Given problem: Retype the listing from the line containing "Where should I" through the end of the listing, both ends included. Leave the pictures out of your answer.
— START OF Listing —
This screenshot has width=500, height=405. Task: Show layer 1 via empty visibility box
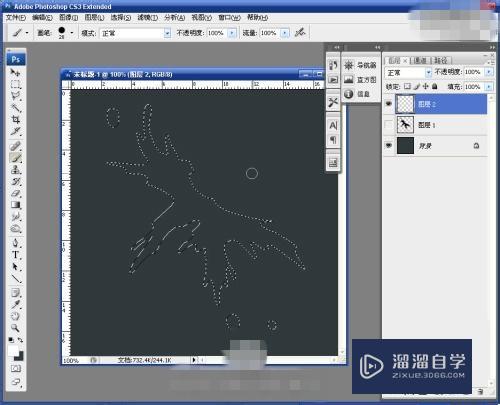(x=389, y=125)
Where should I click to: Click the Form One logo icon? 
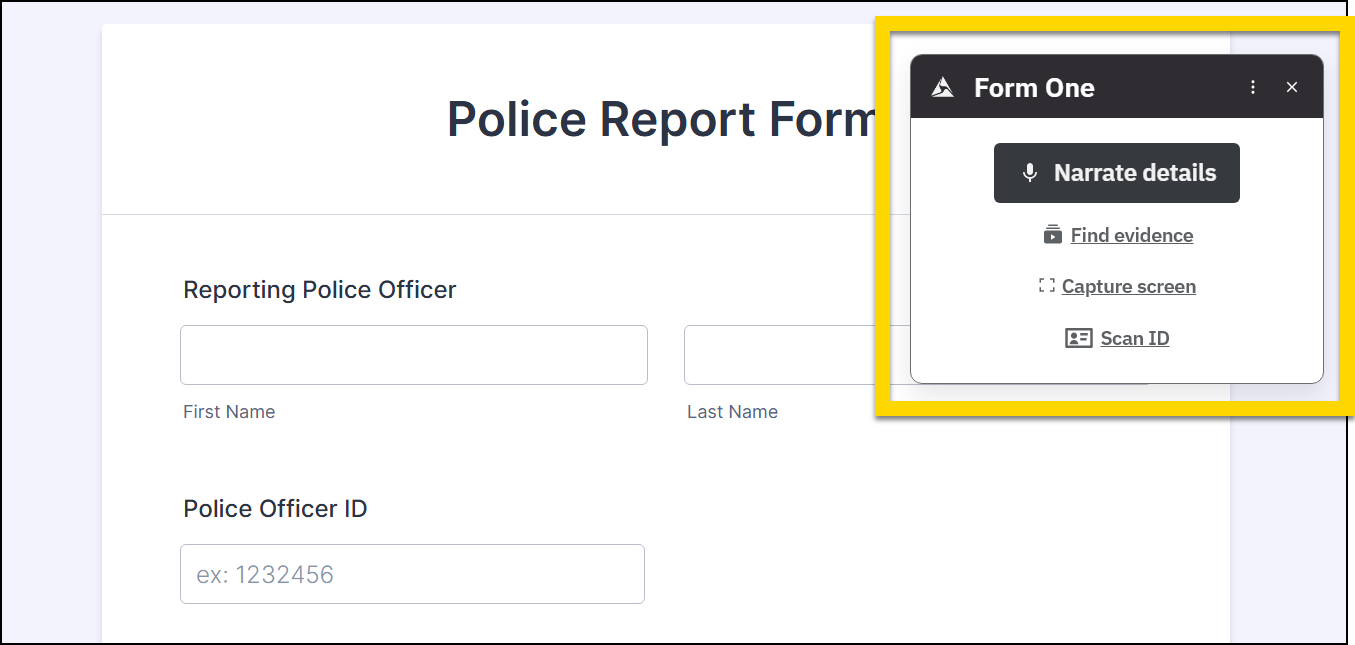point(942,88)
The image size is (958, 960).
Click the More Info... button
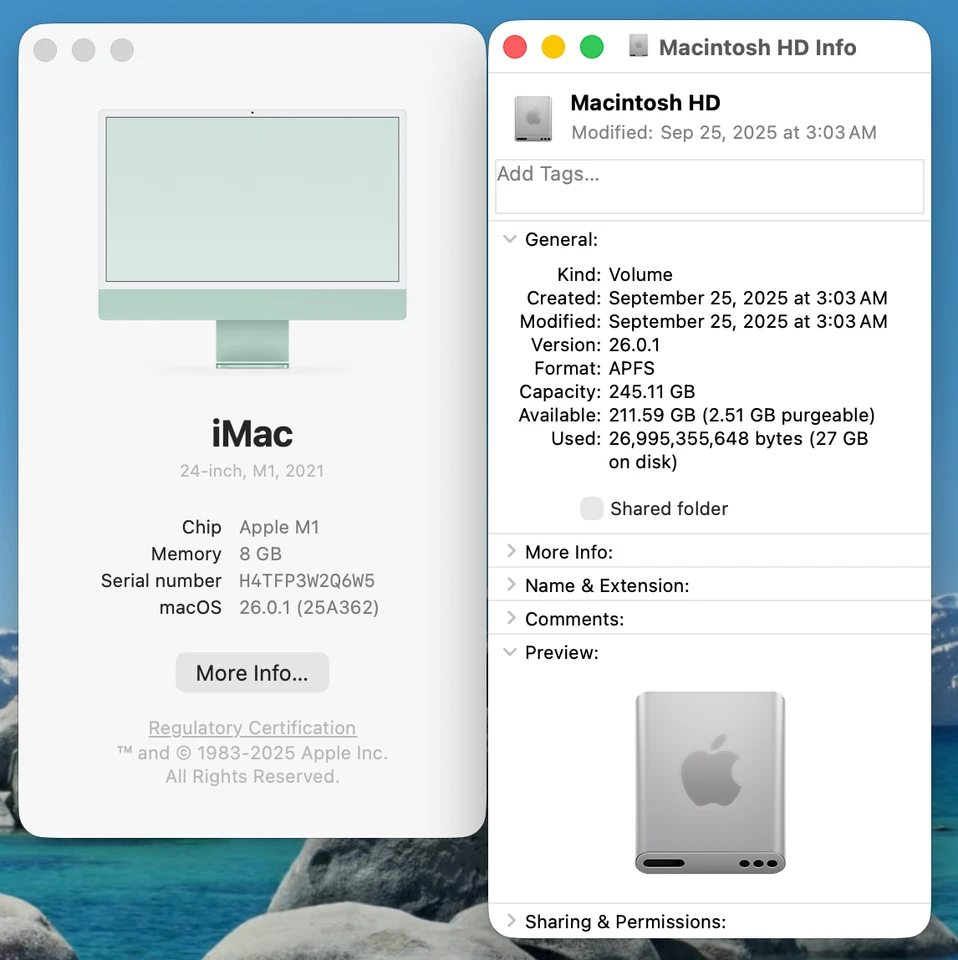coord(252,672)
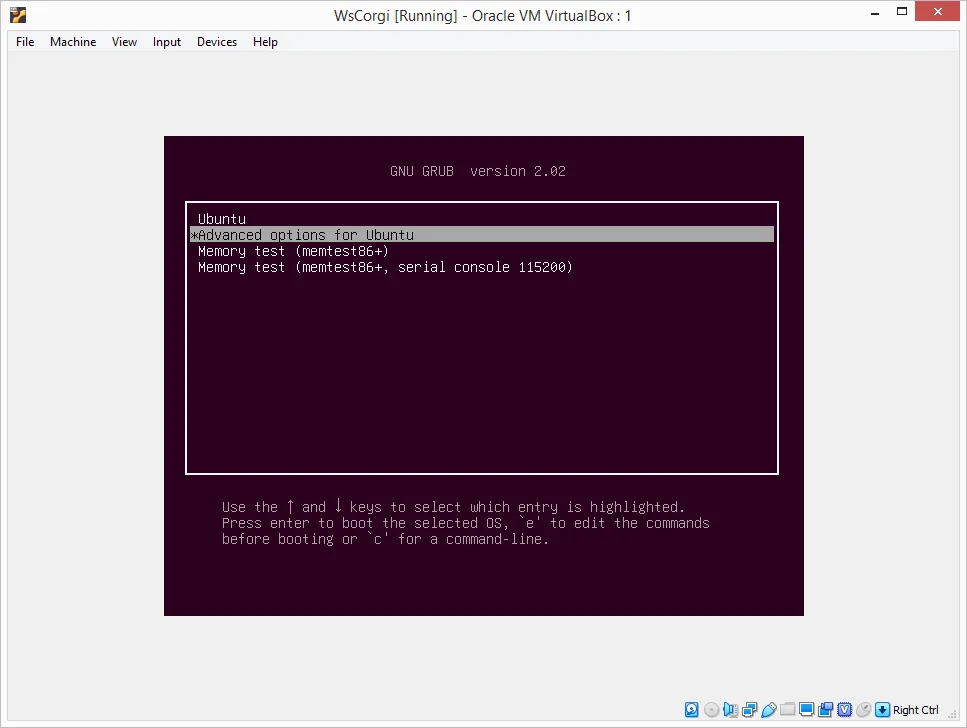Click the optical disk status icon
The image size is (967, 728).
(711, 709)
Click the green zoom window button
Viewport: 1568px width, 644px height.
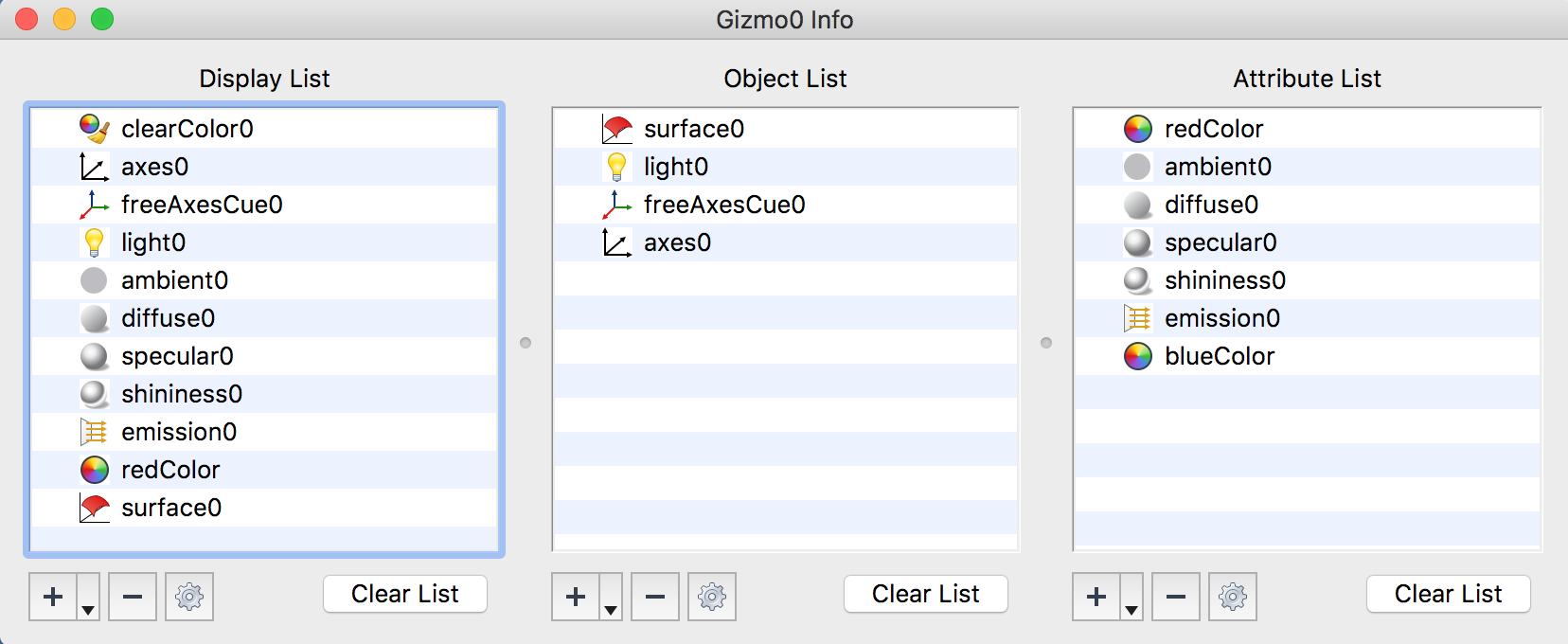point(102,19)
— END OF Listing —
Result:
Where should I click to: Click the Form One logo icon? 
point(942,88)
The image size is (958, 960).
Click the More Info... button
coord(252,672)
Click the optical disk status icon
The image size is (967, 728).
(711, 709)
Click the green zoom window button
Viewport: 1568px width, 644px height.
point(102,19)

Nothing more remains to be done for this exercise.